As a writer, I work with people—many of them women—who use storytelling as a means of processing something traumatic they may have experienced. Many of these women have been threatened and manipulated by unscrupulous lawyers into keeping quiet—because if they speak, they will be exposed as the undesirable people they are, especially if they are not the “perfect victim.” Many of them respond by using something Trump and Musk, or perhaps Swift in a better sense, have used—they simply ignore the criticism and accept their full humanity and truth, accept the flaws, expose the flaws.

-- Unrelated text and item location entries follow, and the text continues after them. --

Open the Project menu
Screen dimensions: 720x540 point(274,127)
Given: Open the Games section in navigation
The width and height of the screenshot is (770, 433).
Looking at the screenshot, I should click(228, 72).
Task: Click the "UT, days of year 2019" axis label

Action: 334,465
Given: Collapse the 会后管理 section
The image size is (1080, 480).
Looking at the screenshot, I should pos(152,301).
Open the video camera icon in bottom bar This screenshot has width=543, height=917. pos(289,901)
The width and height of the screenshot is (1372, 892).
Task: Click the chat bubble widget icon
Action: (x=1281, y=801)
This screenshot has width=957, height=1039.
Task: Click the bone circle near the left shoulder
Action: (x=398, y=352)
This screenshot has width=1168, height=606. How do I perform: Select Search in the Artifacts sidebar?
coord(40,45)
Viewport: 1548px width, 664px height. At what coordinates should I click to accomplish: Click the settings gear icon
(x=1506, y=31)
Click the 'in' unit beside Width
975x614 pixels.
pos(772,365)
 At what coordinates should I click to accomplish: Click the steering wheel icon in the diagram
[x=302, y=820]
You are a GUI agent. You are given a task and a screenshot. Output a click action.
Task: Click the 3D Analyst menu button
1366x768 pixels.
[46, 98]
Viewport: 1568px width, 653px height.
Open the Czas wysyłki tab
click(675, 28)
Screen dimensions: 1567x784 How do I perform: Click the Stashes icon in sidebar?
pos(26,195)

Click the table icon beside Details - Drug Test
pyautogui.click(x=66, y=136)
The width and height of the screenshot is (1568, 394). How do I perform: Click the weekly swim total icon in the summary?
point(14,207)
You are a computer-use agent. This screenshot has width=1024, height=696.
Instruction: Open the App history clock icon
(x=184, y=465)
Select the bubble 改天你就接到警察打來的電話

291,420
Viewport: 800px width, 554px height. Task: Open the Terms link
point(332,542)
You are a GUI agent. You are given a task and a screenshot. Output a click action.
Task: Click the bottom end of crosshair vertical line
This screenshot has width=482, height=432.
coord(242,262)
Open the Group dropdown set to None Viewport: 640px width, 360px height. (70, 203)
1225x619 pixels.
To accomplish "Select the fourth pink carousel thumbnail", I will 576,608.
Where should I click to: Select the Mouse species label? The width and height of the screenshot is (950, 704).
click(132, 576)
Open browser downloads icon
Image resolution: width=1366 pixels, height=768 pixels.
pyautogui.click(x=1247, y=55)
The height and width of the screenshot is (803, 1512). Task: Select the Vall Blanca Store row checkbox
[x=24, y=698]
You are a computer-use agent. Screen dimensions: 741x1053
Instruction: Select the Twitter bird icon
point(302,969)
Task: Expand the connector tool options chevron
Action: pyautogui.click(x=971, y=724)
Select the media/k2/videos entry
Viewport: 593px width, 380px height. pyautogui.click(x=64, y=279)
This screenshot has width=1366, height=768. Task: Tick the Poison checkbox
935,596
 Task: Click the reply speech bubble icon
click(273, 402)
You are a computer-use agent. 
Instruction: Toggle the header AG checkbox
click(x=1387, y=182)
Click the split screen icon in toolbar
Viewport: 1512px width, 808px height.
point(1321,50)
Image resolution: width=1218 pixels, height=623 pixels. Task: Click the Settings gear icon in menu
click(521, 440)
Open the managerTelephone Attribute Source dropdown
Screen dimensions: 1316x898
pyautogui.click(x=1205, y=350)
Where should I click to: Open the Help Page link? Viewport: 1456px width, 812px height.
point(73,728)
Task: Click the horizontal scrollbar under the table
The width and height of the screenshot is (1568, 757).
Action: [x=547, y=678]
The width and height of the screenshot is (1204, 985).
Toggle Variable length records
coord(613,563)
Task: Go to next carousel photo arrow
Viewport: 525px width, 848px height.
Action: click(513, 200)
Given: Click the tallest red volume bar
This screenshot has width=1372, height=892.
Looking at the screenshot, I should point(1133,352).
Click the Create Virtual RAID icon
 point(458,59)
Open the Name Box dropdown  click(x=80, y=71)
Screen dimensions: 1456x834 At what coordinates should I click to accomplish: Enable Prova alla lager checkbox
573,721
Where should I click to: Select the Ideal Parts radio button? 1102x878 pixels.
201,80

Telling the full truth is something those who threaten have no objection to.

Blatant shamelessness for all is not necessarily the solution. We would then act without much regard for others, colliding as the fullest versions of ourselves in a kind of chaotic soup of blurred boundaries. But freeing ourselves from judgement and mapping our most embarrassing moments onto our humanity is something we could all use a little more of. Our politicians claim to know the powerful truth we are all searching for. But if we look a little deeper, as Taylor Swift has done in her lyrics that resonate with so many, perhaps that truth is inside all of us.

Ariella Steinhorn, an author whose work focuses on relationship dynamics and power imbalances, is the founder of Superposition and lioness and co-founder of Nonlinear Love.

The views expressed in this article are those of the author.